Algunos partidos se extrañan de que muchos ciudadanos les hayan retirado su
confianza en los últimos años. Deberían extrañarse, más bien, de que todavía
millones de votantes los sigan apoyando, quizá porque no encuentran una
alternativa mejor. Es necesario que crezca una nueva conciencia social, que se respire
una nueva atmósfera en la que los corruptos no encuentren el aire que necesitan
para sus operaciones. Cualquier medida razonable que favorezca la transparencia
de la cosa pública –y, sobre todo, de la gestión económica– debería ser apoyada
por quienes aún sienten la suficiente indignación ética como para no resignarse
a la situación actual. Y, desde luego, los educadores tenemos una enorme
responsabilidad. Sin corrupción se podrían afrontar con más solvencia muchos de
los problemas sociales (educación, sanidad, pensiones) que afectan siempre a
los más vulnerables.
Toda la razón. Es una sociedad muy falsa en la que vivimos y los políticos no dejan de ser un reflejo de la sociedad. Naturalmente que es importante la labor de los educadores y que en las propias familias se alimente la honestidad como un valor esencial.

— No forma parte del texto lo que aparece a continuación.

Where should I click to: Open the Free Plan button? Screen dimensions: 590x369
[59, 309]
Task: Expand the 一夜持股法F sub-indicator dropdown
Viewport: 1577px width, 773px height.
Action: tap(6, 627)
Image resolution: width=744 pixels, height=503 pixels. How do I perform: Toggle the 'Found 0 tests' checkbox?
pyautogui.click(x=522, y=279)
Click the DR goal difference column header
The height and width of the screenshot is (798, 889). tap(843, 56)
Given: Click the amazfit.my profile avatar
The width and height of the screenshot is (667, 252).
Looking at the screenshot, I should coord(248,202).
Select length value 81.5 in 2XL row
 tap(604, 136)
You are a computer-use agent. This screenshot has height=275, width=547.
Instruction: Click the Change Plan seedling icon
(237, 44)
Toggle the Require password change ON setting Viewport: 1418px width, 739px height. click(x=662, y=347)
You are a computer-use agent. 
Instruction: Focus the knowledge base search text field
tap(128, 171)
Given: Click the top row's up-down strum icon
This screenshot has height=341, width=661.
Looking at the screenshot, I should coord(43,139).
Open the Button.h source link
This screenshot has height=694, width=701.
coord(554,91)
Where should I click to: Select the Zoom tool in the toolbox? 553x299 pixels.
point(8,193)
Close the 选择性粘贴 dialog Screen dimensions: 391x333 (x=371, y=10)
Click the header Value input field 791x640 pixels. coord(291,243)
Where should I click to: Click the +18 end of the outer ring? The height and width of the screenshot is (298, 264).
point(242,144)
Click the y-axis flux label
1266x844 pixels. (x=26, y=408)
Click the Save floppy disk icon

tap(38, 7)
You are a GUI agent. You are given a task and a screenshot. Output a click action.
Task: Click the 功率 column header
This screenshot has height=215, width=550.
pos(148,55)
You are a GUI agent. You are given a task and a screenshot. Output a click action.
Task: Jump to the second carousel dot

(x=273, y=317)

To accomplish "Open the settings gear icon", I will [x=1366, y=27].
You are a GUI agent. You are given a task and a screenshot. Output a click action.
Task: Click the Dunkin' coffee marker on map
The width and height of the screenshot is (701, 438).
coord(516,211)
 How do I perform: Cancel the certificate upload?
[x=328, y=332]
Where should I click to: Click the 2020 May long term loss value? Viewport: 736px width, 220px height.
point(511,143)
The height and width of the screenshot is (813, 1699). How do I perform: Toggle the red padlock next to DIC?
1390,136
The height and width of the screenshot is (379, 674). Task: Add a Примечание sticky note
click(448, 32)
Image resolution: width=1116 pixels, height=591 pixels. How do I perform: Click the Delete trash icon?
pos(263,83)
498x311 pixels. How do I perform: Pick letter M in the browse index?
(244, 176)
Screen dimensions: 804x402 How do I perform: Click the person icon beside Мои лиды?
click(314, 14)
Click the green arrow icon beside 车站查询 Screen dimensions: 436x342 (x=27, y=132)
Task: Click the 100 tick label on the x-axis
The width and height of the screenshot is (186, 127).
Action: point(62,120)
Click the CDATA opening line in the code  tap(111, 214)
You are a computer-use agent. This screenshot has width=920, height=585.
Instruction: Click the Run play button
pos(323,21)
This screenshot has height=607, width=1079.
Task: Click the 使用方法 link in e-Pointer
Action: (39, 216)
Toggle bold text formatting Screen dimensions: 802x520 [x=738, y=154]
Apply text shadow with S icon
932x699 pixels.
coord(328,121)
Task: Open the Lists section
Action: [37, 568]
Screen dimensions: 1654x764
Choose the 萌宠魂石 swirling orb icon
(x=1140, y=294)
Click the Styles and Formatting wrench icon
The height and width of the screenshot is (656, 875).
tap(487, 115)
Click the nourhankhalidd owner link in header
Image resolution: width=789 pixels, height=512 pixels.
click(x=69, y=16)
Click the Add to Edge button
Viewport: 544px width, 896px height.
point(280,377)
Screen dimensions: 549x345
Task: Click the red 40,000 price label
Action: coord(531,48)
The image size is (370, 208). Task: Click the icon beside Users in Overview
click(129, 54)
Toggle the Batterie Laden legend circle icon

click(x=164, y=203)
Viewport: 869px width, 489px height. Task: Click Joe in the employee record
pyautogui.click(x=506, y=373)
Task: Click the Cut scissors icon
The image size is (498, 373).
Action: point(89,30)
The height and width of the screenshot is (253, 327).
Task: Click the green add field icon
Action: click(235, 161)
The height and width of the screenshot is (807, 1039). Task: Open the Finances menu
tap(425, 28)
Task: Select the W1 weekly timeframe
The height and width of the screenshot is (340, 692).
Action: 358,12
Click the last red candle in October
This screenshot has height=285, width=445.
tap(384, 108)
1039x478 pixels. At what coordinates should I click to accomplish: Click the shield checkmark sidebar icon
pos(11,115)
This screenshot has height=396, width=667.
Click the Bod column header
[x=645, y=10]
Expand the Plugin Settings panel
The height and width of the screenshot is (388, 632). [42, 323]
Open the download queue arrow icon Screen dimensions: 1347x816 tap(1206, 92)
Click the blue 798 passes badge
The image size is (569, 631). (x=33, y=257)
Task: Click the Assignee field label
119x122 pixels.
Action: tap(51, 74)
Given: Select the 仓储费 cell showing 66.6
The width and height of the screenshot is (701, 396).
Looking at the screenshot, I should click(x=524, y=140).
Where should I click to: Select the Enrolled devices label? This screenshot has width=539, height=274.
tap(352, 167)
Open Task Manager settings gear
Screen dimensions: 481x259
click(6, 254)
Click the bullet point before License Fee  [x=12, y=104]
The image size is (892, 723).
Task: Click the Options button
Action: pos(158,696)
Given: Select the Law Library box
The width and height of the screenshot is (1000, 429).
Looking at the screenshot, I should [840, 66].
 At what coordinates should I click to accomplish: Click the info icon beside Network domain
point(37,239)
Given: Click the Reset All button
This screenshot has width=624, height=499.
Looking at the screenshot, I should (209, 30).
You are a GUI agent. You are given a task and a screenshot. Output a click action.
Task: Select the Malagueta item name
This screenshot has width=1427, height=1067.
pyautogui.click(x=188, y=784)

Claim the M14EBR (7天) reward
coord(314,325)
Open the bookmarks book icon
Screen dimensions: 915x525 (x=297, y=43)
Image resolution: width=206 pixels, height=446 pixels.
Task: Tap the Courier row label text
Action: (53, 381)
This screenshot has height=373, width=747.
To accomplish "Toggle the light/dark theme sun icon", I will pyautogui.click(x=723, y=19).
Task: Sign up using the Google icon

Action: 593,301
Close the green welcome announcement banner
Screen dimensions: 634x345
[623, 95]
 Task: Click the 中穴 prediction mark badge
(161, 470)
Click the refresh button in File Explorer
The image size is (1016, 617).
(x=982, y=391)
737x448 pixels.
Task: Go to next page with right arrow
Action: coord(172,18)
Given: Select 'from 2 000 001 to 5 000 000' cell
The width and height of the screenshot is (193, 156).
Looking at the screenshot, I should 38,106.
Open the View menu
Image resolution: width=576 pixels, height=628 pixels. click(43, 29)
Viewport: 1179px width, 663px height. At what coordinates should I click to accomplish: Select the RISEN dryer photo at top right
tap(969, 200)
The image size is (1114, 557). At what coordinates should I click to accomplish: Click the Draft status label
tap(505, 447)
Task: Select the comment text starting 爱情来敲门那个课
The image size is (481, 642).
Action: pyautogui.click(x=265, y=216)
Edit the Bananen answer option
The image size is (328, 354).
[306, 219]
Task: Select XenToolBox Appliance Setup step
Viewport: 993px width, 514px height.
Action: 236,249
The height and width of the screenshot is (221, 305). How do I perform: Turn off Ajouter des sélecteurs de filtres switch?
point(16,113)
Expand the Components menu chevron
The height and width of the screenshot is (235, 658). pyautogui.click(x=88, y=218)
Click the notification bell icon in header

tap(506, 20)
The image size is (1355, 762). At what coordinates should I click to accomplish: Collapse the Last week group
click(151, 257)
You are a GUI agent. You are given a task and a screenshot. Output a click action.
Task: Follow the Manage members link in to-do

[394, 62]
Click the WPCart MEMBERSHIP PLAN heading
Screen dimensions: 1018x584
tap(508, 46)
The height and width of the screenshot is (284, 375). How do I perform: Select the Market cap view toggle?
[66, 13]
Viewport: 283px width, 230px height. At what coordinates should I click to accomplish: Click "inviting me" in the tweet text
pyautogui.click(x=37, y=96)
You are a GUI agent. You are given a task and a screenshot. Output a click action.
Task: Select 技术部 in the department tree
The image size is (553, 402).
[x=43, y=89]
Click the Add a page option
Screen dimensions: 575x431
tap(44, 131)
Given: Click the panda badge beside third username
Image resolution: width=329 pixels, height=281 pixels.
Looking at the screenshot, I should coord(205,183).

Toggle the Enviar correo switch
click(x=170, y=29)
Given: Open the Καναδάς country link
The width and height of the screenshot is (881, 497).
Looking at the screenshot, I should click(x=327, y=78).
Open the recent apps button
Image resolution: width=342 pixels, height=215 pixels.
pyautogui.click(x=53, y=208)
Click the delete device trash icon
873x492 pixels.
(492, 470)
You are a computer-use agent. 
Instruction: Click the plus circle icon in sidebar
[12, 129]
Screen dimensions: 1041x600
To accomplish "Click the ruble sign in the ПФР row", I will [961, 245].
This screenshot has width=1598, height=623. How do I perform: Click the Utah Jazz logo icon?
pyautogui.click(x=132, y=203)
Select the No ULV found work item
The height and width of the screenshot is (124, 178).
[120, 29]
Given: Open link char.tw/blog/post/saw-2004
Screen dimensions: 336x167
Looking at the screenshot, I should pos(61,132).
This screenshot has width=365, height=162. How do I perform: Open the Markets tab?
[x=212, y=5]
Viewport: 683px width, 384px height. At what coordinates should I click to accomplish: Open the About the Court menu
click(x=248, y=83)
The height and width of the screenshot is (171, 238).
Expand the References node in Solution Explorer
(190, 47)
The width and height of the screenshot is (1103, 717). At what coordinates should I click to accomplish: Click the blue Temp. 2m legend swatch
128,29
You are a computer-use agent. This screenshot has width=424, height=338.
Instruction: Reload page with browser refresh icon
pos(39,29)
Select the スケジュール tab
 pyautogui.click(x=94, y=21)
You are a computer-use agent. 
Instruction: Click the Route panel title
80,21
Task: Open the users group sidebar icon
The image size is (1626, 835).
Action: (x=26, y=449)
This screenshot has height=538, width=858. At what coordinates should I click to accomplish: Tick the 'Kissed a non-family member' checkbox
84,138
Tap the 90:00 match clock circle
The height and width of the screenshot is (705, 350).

Y predicar a todos que no se limiten a ver la mota en el ojo del vecino. Y si esa labor educativa es decisiva ¿qué decir de la prensa que se dedica a denunciar a los demás muchas veces solo para conseguir beneficios para ellos mismos o para forzar la consecución de prebendas? Y que se trate a todos los corruptos con el mismo rasero y con el afán de tratar de contribuir a corregir la situación y no solo de llenar las redes sociales de grandes titulares.